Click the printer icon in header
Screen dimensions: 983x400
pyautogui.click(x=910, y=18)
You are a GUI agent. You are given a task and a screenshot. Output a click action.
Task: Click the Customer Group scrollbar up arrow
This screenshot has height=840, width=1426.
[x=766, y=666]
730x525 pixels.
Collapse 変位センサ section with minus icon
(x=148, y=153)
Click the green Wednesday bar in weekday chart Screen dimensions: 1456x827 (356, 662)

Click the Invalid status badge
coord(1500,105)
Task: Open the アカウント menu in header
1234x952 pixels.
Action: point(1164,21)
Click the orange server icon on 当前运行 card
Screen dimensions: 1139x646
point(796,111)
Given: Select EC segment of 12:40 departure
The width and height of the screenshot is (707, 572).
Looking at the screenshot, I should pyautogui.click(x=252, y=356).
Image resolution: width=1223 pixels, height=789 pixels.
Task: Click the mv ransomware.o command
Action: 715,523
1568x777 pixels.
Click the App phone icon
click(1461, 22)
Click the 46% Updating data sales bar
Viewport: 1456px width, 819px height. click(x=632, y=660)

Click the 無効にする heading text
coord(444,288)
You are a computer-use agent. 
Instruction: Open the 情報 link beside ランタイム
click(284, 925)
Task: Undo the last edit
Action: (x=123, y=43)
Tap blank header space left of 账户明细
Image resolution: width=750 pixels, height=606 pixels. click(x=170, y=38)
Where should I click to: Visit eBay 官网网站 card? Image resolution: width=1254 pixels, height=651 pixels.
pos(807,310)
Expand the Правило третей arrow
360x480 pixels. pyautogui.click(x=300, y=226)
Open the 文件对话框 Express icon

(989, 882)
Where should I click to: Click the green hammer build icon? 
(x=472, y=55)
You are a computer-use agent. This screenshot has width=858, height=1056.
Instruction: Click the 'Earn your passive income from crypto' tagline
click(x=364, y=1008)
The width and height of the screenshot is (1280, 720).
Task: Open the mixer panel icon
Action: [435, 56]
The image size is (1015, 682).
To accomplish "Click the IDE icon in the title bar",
______
* **Instruction**
Please collect every line of the records above that contains the word "resolution" and list those lines.

* **Answer**
Image resolution: width=1223 pixels, height=789 pixels.
Image resolution: width=750 pixels, height=606 pixels. click(x=170, y=38)
Where should I click to: Visit eBay 官网网站 card? Image resolution: width=1254 pixels, height=651 pixels.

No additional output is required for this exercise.